## EXCERPT:
______

Housing deficit in Nigeria
Attempts in the past, largely by the federal government and in some instances state governments, to address the housing deficit in Nigeria can be compared to a proverbial drop in an ocean. Instead of reducing, the housing gap keeps increasing, evidenced by astronomical rents, especially in urban areas.

Unfortunately, even the issue of high rent is not being addressed by the government, apparently because it lacks the moral rectitude to do so. The provision of affordable housing has been an insurmountable problem for the government itself, and its failure to provide enabling environments for public sector participation in the housing sector exacerbates the situation.

Nigeria’s post-civil war housing deficit and the unavailability of affordable housing have increased tremendously. Recent data shows that in 1991, this grew from seven million housing units to 12 million in 2007, and progressively shot up from 14 million in 2010 to a whopping 28 million housing units in 2022. The reasons include rural-urban migration, population explosion, multi-dimensional poverty, galloping inflation, lack of a mortgage system, unemployment, high construction costs due to inflation, and lack of political will by the government, among others. The question from stakeholders, especially professionals in the construction industry, is, “how will access to decent housing be made available to the average Nigerian household”?

______

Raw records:
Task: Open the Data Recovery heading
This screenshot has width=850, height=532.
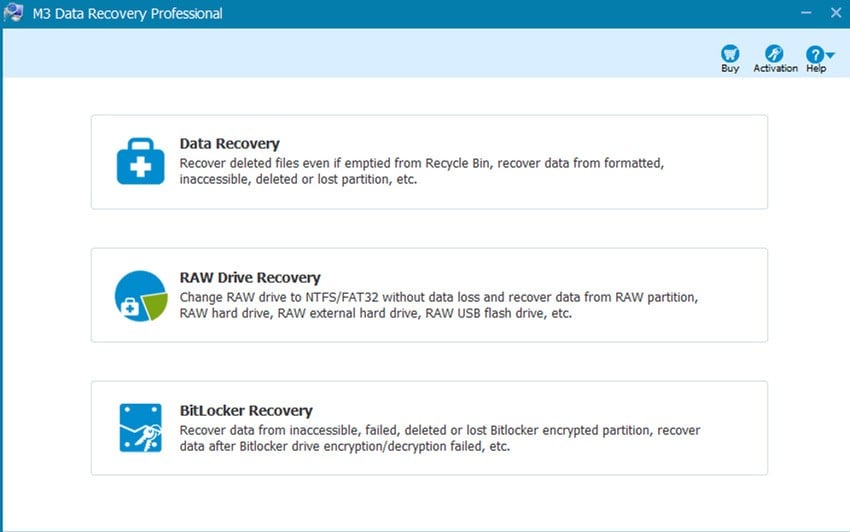Action: pyautogui.click(x=229, y=144)
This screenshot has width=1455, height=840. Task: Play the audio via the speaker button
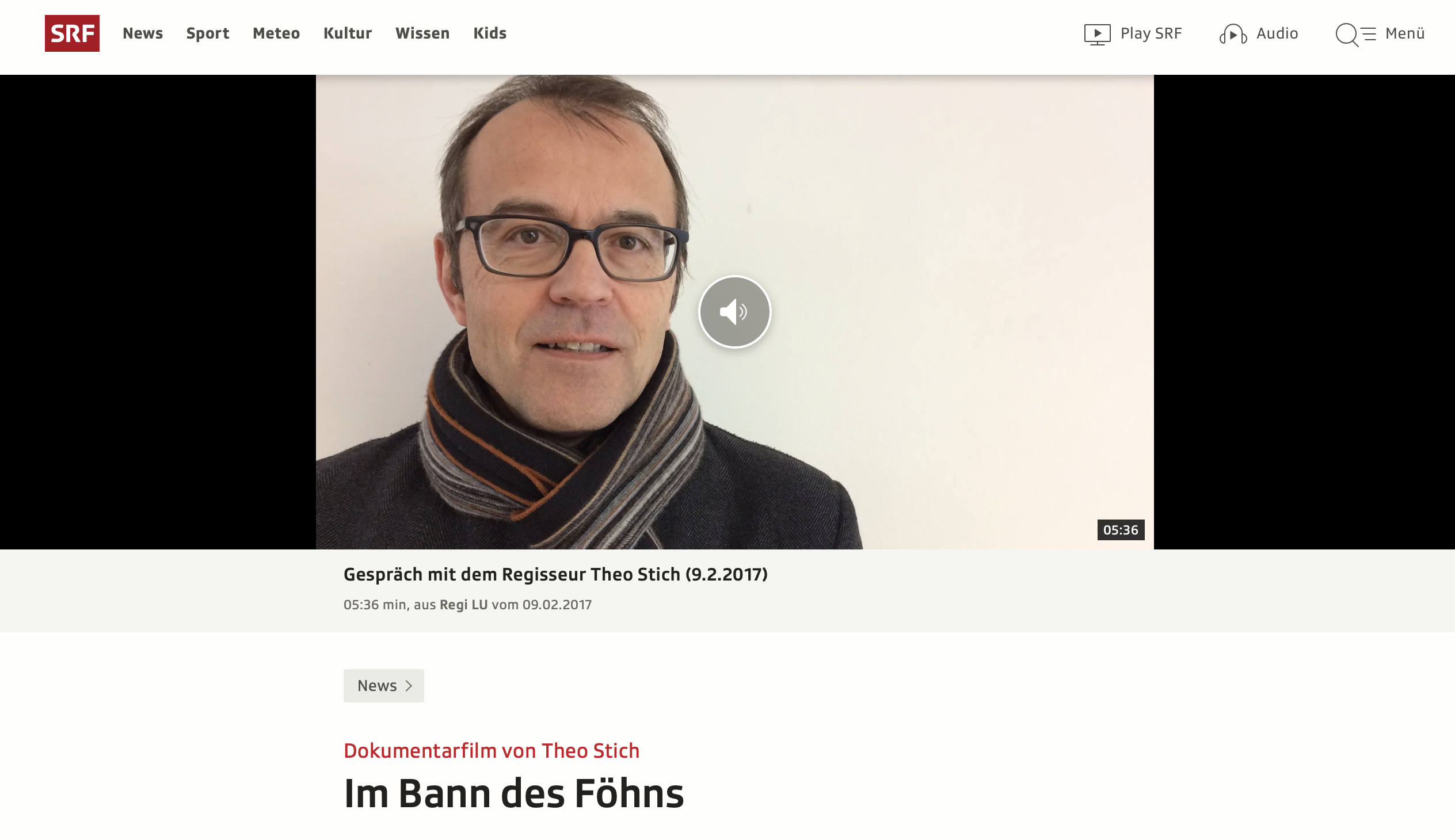click(735, 312)
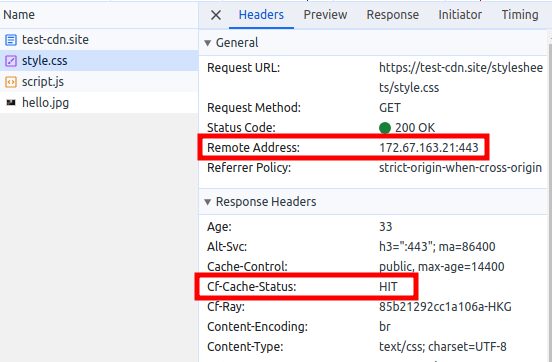Select the Headers tab
This screenshot has width=552, height=362.
tap(261, 15)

______

## AIM:
Revise the housing deficit text: reproduce everything from "Unfortunately, even the" down to "exacerbates the situation.", putting "credibility" wherever "moral rectitude" appears.

## REPLY TO THE TASK:
Unfortunately, even the issue of high rent is not being addressed by the government, apparently because it lacks the credibility to do so. The provision of affordable housing has been an insurmountable problem for the government itself, and its failure to provide enabling environments for public sector participation in the housing sector exacerbates the situation.